How the UK’s tax system is rigged against working class people

Next month’s budget needs to change a broken system.

Prem Sikka is an Emeritus Professor of Accounting and a Labour member of the House of Lords.

This week a report by the Financial Conduct Authority stated that out of the UK population of around 68 million, 27.7 million adults are experiencing vulnerability to poor health, low financial resilience or recent negative life events. That is an increase of 15% since February 2020, when 24 million were considered to be vulnerable.

Even in the pre-Covid era, large parts of UK population were struggling to make ends meet as the state sponsored austerity and wage freezes deepened the social crisis. In 2019, some 14.5 million people, including 8.1 million people in working families, were living in poverty. Some 4.5 million children live in poverty. This is an increase of 200,000 compared to 2018/19, and the total number was expected to rise to 5.2 million by 2022.

This above state of affairs is the outcome of callous policies implemented by the state. Taxation should be used to eliminate poverty by redistributing income and wealth, but has actually exacerbated inequalities. The Equality Trust has estimated that the poorest 10% of households paid on average 42% of their income in direct and indirect taxes, compared to 34.3% by the richest 10% of the households.  The visible hand of regressive taxation is all around us. Here are a few examples.

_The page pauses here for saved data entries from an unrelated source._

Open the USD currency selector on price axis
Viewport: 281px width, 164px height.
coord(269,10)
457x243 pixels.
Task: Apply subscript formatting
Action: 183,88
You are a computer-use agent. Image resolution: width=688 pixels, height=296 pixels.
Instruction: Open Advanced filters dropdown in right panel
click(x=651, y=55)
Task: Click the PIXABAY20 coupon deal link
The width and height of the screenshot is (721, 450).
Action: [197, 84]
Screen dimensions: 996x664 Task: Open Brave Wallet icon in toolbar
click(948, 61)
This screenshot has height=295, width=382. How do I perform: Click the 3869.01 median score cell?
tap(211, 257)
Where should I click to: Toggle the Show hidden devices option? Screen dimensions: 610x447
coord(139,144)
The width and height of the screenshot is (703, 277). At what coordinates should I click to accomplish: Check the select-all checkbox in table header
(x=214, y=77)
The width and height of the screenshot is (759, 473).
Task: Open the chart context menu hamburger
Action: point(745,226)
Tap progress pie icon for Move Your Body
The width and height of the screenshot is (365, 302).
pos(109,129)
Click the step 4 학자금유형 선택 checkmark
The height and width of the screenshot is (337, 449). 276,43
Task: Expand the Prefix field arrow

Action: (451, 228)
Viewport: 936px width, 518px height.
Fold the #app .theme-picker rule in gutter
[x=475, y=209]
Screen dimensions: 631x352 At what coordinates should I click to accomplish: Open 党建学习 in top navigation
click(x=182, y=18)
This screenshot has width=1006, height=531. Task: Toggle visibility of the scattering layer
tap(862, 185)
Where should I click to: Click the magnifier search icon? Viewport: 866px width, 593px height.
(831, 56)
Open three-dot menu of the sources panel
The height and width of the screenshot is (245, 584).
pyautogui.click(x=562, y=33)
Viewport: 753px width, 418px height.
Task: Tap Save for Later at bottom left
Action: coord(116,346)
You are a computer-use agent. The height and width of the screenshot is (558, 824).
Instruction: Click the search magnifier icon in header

Since 1993, the minimum recommended standard rate of Value Added Tax (VAT) by the European Union has been 15%. Member states could, however, charge more. The UK did exactly that. From March 1991 to November 2008, the standard rate of VAT was set at 17.5%. After the 2007-08 banking crash, it was reduced to 15% for the period December 2008 to December 2009, and then raised to 17.5% from January 2010 to January 2011. The incoming Conservative administration raised it to 20% from January 2011 though it retained the traditional exemptions on items such as food and children’s clothing. Thus, millionaires and paupers pay the same rate regardless of their income and wealth. This inevitably hit the poorest the hardest and more of their income disappeared in taxes.

The 2011 hike in the VAT rate was accompanied by a move to shift taxes away from capital and the rich. In 2011 the rate of corporation tax was reduced to 26%, culminating in the present rate of 19%. A marginal income tax rate of 50% on annual incomes above £150,000 was introduced from April 2010, but in 2013 the Tory government replaced the 50% band with 45%. Such a move benefitted very few.

Of the 54 million adults, 31 million paid income tax, i.e. 23 million or 43% of adults do not pay income tax as survive on annual income of less than £12,500, which is far less than the national minimum wage. The poor, however, still make National Insurance Contributions (NIC), another regressive tax. Currently, employees generally pay 12% NIC on incomes between £6,240 and £50,000 a year. The NIC rate on incomes above £50,000 is 2%. Inevitably, the rich pay a lower proportion of their total income in NIC compared to the poor,

The council tax is based on outdated property values and bears little relationship to the market value of the property or the ability of the individual to pay. A property worth £3 million or £350,000 pays virtually the same council tax. Consequently, the poorest tenth of the population pay 8% of their income in council tax, while the next 50% pay 4-5% and the richest 40% paying 2-3%.

The top 1% of adults receive around 14% of national income and they are also showered with a variety of tax concessions. For example, only the rich can generate substantial amount of capital gains through ownership of second homes, art works, shares and corporate bonds. Capital gains are taxed at rates varying from 10% to 28% compared to earned income which is taxed at marginal rates varying from 20% to 45%.

The government provides around £40bn a year tax relief on pension contributions to approved pension schemes. Most of it goes to individuals paying income tax at the rate of 40% and 45%. 10% of taxpayers, high earners, received 50% of the relief. Others received little. Some 1.3 million individuals, the poorest, with earnings below the tax-free personal allowance receive no tax relief on their contributions to pension schemes. The government could top-up their contributions, but it does not do that.

The above are just few examples of how a regressive system of taxation has been institutionalised. Rather than relieving poverty, it has widened inequalities and the poor pay a higher proportion of their income in taxes.

The government is trying to distract attention away from its economic mismanagement by using the slogan “levelling-up”.  Any move to reduce inequalities and “levelling-up” would require the government to abandon regressive taxation policies.

Next month’s budget can make a start by abandoning or drastically reducing the rate of VAT and recover the taxes lost by increasing direct taxes upon the rich and corporations. However, a government indebted to wealthy individual and corporate donors is unlikely to listen to the cry of the poor.